Wardley mapping the service orchestration ecosystem (2014).

In Uber’s 2014 service migration strategy, we explore how to navigate the move from a Python monolith to a services-oriented architecture while also scaling with user traffic that doubled every six months.

This Wardley map explores how orchestration frameworks were evolving during that period to be used as an input into determining the most effective path forward for Uber’s Infrastructure Engineering team.

Reading this map

To quickly understand this Wardley Map, read from top to bottom. If you want to review how this map was written, then you should read section by section from the bottom up, starting with Users, then Value Chains, and so on.

More detail on this structure in Refining strategy with Wardley Mapping.

How things work today

There are three primary internal teams involved in service provisioning. The Service Provisioning Team abstracts applications developed by Product Engineering from servers managed by the Server Operations Team. As more servers are added to support application scaling, this is invisible to the applications themselves, freeing Product Engineers to focus on what the company values the most: developing more application functionality.

Wardley map for service orchestration

The challenges within the current value chain are cost-efficient scaling, reliable deployment, and fast deployment. All three of those problems anchor on the same underlying problem of resource scheduling. We want to make a significant investment into improving our resource scheduling, and believe that understanding the industry’s trend for resource scheduling underpins making an effective choice.

Transition to future state

Most interesting cluster orchestration problems are anchored in cluster metadata and resource scheduling.
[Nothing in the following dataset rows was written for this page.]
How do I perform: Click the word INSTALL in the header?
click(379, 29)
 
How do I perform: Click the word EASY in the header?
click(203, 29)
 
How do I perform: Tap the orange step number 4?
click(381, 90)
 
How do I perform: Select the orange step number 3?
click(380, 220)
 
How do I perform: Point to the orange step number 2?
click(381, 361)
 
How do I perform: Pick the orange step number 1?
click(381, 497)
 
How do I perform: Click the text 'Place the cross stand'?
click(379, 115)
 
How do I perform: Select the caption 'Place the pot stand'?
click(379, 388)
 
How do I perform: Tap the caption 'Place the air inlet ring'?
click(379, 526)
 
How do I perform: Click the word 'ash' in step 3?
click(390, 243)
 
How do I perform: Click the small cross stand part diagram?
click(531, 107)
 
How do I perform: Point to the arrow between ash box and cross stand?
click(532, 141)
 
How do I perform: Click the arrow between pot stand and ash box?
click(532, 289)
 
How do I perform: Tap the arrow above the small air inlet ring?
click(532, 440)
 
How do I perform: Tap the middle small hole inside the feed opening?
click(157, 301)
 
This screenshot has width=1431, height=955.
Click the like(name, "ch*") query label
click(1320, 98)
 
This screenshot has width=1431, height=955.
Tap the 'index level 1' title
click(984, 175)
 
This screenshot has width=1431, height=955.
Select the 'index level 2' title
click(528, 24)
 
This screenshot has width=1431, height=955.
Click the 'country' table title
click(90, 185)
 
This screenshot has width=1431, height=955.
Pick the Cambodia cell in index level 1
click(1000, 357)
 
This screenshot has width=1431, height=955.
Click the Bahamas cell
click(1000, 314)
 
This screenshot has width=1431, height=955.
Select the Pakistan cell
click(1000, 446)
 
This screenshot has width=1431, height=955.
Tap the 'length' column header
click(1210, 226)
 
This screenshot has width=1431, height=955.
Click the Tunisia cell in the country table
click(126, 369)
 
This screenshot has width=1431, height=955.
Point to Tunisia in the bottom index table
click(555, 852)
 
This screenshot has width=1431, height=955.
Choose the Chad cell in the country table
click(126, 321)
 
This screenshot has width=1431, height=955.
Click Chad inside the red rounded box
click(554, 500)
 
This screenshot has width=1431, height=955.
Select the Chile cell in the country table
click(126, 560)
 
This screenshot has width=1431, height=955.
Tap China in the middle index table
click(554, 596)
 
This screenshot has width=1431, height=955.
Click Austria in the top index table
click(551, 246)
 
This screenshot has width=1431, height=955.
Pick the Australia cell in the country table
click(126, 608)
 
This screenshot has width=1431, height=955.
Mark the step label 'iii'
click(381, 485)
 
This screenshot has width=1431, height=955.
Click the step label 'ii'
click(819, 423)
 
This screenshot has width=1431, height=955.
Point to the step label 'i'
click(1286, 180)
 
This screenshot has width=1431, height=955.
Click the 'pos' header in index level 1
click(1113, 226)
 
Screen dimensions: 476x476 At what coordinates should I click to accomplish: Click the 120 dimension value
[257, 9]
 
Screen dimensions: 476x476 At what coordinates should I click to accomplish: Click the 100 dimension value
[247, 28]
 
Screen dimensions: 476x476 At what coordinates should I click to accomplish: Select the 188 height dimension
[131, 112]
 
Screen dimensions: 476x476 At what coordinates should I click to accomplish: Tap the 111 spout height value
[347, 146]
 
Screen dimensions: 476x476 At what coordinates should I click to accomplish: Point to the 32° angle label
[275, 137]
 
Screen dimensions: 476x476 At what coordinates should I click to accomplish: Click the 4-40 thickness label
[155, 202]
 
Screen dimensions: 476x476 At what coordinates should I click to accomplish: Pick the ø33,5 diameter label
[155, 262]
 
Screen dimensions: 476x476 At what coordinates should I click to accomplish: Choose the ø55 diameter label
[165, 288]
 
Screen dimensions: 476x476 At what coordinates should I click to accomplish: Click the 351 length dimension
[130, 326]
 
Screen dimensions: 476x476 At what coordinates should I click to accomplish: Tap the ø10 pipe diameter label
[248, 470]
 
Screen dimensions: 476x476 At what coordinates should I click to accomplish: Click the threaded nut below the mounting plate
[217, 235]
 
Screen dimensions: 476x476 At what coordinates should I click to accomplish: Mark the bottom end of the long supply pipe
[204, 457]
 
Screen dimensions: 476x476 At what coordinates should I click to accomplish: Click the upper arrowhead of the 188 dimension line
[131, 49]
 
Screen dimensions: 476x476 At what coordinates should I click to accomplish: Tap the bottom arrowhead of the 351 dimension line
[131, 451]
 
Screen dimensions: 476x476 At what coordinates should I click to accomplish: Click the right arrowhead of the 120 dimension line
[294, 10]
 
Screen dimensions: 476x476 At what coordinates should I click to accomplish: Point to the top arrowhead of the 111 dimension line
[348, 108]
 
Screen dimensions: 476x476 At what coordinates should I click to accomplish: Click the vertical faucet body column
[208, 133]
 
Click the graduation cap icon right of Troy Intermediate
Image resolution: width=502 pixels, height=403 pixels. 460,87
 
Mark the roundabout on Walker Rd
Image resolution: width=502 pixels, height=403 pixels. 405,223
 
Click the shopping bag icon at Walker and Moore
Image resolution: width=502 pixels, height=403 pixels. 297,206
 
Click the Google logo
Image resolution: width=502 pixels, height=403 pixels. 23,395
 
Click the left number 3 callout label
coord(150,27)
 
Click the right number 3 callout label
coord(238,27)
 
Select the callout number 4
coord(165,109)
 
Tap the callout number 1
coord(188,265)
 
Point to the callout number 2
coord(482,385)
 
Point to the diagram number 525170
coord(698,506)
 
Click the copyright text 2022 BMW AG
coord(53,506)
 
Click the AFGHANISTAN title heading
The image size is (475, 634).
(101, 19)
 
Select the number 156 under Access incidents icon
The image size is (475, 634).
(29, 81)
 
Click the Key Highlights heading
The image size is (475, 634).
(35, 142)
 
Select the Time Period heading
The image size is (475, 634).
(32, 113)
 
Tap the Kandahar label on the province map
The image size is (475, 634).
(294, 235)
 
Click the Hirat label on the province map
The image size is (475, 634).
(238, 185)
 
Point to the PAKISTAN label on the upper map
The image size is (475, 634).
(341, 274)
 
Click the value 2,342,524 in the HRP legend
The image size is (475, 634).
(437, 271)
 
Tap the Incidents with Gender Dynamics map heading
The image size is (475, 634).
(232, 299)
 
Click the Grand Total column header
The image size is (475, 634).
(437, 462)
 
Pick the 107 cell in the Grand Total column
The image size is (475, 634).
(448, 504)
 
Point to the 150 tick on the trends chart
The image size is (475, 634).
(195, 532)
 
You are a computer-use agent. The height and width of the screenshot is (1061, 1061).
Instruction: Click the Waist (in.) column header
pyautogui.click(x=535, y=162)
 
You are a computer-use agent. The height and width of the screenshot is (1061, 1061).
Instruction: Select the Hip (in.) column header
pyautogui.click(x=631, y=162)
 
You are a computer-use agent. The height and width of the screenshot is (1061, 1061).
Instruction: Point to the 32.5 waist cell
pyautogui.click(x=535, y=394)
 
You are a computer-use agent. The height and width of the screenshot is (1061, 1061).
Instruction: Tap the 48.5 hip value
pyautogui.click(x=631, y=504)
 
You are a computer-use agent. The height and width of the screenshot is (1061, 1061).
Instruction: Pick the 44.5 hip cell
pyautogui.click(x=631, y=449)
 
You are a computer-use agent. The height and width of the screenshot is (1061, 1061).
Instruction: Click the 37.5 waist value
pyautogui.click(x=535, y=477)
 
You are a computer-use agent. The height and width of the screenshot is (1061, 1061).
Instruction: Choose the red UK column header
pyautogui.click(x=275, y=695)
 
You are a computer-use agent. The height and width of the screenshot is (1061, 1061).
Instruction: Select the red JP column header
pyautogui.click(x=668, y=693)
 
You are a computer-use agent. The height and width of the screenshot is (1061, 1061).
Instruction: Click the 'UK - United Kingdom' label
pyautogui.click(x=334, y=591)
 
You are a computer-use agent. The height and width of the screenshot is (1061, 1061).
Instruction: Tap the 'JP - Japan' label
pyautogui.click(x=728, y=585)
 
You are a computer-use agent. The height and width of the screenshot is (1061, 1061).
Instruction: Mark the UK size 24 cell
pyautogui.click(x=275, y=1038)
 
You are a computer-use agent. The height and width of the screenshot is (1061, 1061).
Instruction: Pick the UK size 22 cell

Request routing, whether through DNS entries or allocated ports, depends on cluster metadata. Mapping services to a fleet of servers depends on resource scheduling managing cluster metadata. Deployment and autoscaling both depend on cluster metadata.

Pipeline showing progression of service orchestration over time

This is also an area where we see significant changes occurring in 2014.

Uber initially solved this problem using Clusto, an open-source tool released by Digg with goals similar to Hashicorp’s Consul but with limited adoption. We also used Puppet for configuring servers, alongside custom scripting. This has worked, but has required custom, ongoing support for scheduling. The key question we’re confronted with is whether to build our own scheduling algorithms (e.g. bin packing) or adopt a different approach. It seems clear that the industry intends to directly solve this problem via two paths: relying on Cloud providers for orchestration (Amazon Web Services, Google Cloud Platform, etc) and through open-source scheduling frameworks such as Mesos and Kubernetes.

Industry peers with more than five years of infrastructure experience are almost unanimously adopting open-source scheduling frameworks to better support their physical infrastructure. This will give them a tool to perform a bridged migration from physical infrastructure to cloud infrastructure.

Newer companies with less existing infrastructure are moving directly to the cloud, and avoiding the orchestration problem entirely. The only companies not adopting one of these two approaches are extraordinarily large and complex (think Google or Microsoft) or allergic to making any technical change at all.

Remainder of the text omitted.